Our results do not show a correlation of the EGF +61 polymorphism to the tumor stages or to the tumor grading in colorectal cancer. However, a further study involving a larger patient collective is required.

The more frequent occurrence of the G allele in EGF +61 gene polymorphism among colorectal cancer patient needs to be confirmed by a second study, because it may be a useful marker for detecting patients with an increased risk of colorectal cancer, who could then be subjected to a more careful or earlier routine screening for colorectal cancer.

TGF-β1−509 T/C gene polymorphism in colorectal cancer

TGF-β1 regulates growth, differentiation, and epithelial transformation in the multistep processes of tumorigenesis, wound healing, and embryogenesis. It has been shown that TGF-β1 acts as a potent inhibitor of proliferation and migration, and it promotes apoptosis [13]. A model was proposed in which TGF-β1 inhibits the development of early, benign lesions but promotes invasion and metastasis when its tumor-suppressor activity is overridden by oncogenic mutations in other pathways [14, 15]. Here, increased levels of TGF-β1 frequently detected in human tumors may contribute either to tumor suppression or to tumor progression. Previous studies have shown that the −509 T allele (T/T or C/T genotype) is associated with a decreased risk of the occurrence of hepatocellular carcinoma in patients with chronic hepatitis B virus infection in the Korean population [16].

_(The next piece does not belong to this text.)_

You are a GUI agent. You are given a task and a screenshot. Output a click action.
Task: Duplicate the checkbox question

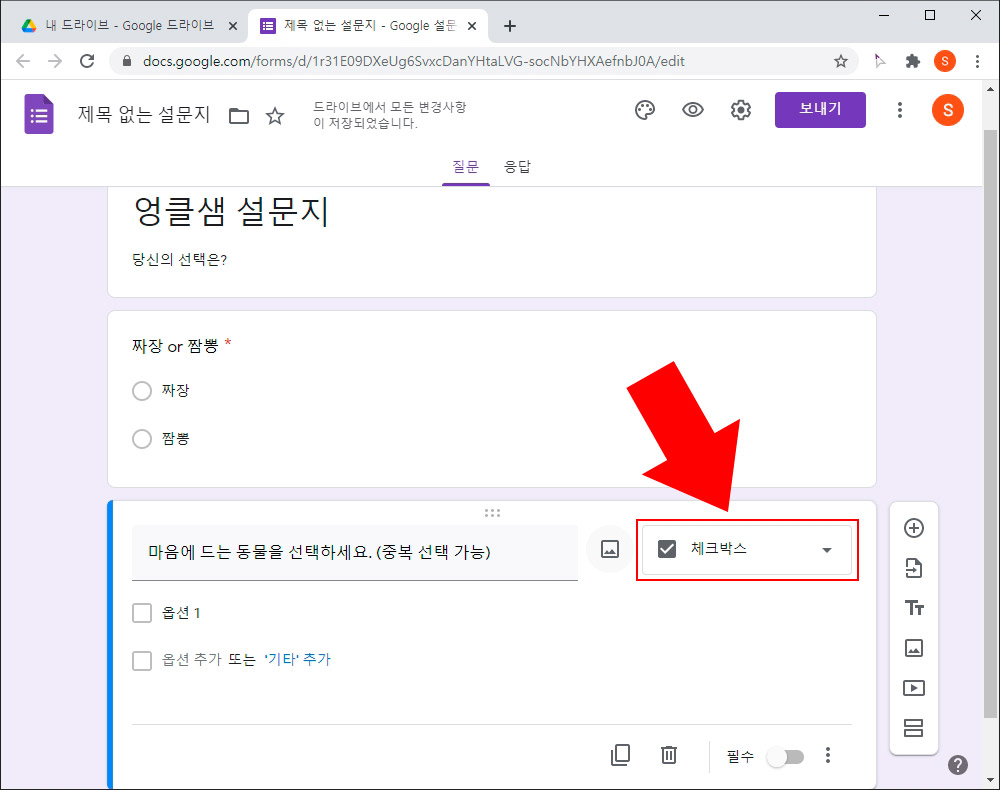tap(620, 755)
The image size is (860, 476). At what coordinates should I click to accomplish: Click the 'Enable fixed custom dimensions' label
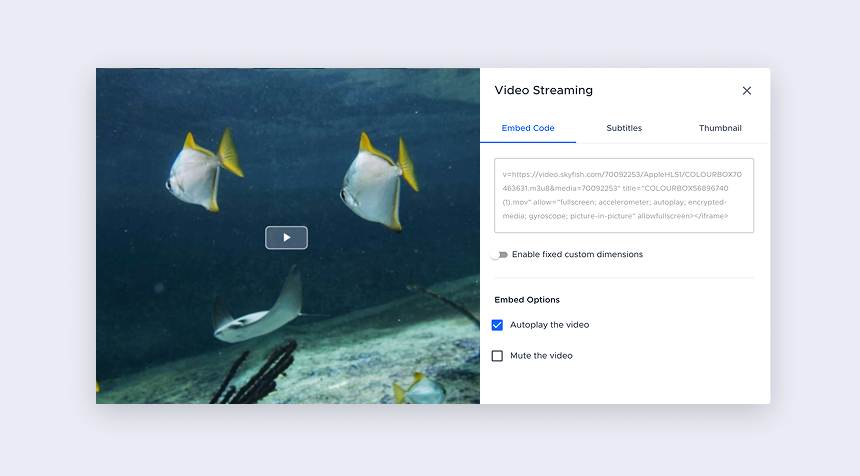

The genotype distribution and allele frequencies among the healthy controls in our study were parallel to those reported in the literature [8]. Our results show that the −509 T allele does not influence the risk of colorectal cancer. Here, differences in ethnic background and the different cancer entities (hepatocellular carcinoma versus colorectal cancer) may be the reasons for the different results. The TGF-β1 polymorphism −509C/T does not correlate with the stage or the grading of colorectal cancer. This is in concordance with the literature because, so far, no report shows that TGF-β1 polymorphism −509C/T is related to tumor progression.

VEGF 936 T/C gene polymorphism in colorectal cancer

Evidence from preclinical and clinical studies shows that vascular endothelial growth factor (VEGF) is a predominant angiogenic factor in human colorectal cancer that is associated with formation of metastases and poor prognosis [17]. Several VEGF gene polymorphisms have been reported in some cancer entities. The VEGF −1154 A/A genotype has been related to a decreased risk of developing prostate cancer and to a reduction in the invasive potential of malignant melanoma [18, 19]. Hofmann et al. concluded that VEGF 936C/T, −2578C/A, −634G/C gene polymorphisms are not associated with individual susceptibility to colorectal cancer [20].

In our study, the VEGF 936 genotype distribution and allele frequencies among the healthy controls were parallel to the findings reported in the literature [6]. It has also been reported that carriers of the VEGF 936T allele are at a decreased risk for breast cancer [6]. However, the VEGF 936 C/T gene polymorphism cannot be associated with colorectal cancer in our study. Also no correlation between the VEGF 936 gene polymorphism and the tumor stage or tumor grading could be shown.